UNICEF, the United Nations Children’s Fund, recently launched an ad campaign in Chile that speaks out against cyberabullying with smartphone photos. The campaign is titled “One Shot,” and consists of three ads that feature images that show a group of teenage students pointing their mobile cameras at one of their peers, in a kind of firing squad-style. These three “execution scenes” are titled “Fatty,” “Nerd,” and “Weak.”
The ads starkly read “One shot is enough. Cyberbullying represents one of the main causes of depression and suicide among kids at school. If you have a smartphone, use it wisely. Don’t kill anyone’s self-esteem.”
While cyberbullying has been a thing for years before smartphones arrived on the scene, the increasing prevalence of these mobile devices created a powerful new venue for cyberbullying to take place, available at pretty much anyone’s fingertips. The fact that kids can capture stills and videos of these bullying moments and post them to social media adds a whole new layer to the humiliation victims of bullying experience.
“Here was this incredible imaging device that initially opened up photography to a new generation of young shooters,” began Oren Firth, a child psychologist in New York. “And so many of the videos and images we were being treated to early on that were being uploaded to Flickr, Facebook and YouTube were magnificent. Then, somehow, we lost that and this new, disturbing trend began taking hold.”

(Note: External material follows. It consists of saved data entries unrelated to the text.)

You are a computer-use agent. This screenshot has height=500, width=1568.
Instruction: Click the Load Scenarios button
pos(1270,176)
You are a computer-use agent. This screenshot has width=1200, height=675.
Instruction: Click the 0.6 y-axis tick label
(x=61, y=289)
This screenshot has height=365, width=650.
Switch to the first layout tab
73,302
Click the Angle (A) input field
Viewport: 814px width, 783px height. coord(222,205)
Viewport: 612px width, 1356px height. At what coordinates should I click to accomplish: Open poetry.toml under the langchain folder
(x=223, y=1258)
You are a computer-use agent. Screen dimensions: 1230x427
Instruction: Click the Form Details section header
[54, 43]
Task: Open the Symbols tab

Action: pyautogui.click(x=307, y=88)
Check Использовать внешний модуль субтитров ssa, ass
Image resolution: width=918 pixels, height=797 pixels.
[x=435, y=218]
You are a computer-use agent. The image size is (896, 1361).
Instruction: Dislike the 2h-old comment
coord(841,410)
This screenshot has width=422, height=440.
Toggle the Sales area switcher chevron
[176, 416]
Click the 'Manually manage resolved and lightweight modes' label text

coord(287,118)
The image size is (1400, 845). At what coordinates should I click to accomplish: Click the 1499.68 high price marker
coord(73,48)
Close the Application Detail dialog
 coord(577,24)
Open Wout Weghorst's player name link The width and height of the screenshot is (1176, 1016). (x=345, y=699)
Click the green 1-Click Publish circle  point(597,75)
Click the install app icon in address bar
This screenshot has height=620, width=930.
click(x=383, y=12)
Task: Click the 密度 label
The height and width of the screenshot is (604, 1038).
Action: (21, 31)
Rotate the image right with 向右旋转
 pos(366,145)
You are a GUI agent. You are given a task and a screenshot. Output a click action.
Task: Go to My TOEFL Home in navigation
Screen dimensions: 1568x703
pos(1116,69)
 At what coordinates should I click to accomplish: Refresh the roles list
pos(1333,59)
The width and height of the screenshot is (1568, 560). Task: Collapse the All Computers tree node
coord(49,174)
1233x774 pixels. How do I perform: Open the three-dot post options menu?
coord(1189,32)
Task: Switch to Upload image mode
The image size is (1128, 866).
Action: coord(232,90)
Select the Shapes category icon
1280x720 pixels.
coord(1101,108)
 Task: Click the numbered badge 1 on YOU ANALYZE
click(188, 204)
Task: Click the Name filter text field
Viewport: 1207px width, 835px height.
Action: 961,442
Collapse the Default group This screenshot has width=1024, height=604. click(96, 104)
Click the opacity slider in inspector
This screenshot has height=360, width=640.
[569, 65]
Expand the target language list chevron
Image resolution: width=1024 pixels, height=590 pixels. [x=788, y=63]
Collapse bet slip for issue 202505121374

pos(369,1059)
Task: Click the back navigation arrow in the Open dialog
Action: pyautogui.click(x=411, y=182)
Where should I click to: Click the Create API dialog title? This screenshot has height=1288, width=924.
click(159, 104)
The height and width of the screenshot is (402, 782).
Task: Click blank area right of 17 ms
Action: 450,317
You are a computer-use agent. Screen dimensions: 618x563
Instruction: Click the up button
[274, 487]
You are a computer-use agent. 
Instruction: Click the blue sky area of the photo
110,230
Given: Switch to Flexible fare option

Firth added that the bullying imagery being posted today essentially has the effect of forcing the victim to relive the attack again and again, deepening the depression and psychological scars. Suffice it to say, it was clearly time for something to be done, and how fitting to use the device that was escalating the problem to help combat it.
UNICEF’s “One Shot” campaign brilliantly takes a trip into the complexities of technology and social media to shine light on the very serious issue of bullying. Through the images in the ads, UNICEF mobilizes and forces us to redefine our views on the subject. Cyberbullying is a horrifically ugly topic, and the imaging tech in smartphones has made it even uglier. The campaign succeeds in warping these disturbing images to expertly portrays the victimization and harm they can cause.
Highlight the power of photography, UNICEF spotlights and vilifies the role smartphones play in bullying today, raising awareness of an issue that far too many parents are either unaware of, or worse, simply ignore. Not surprisingly, the “One Shot” campaign recently won a set of gold Press and Outdoor Lions at Cannes Lions International Festival of Creativity 2015.
I don’ know of too many ad campaigns that are accomplishing all that UNICEF’s “One Shot” campaign is. Hopefully, this important message goes viral and has a more global impact outside of South America. It’s time to get back to capturing and posting life’s more spontaneous and special moments with the wonders of technology, rather than using it to perpetrate ugliness and hate.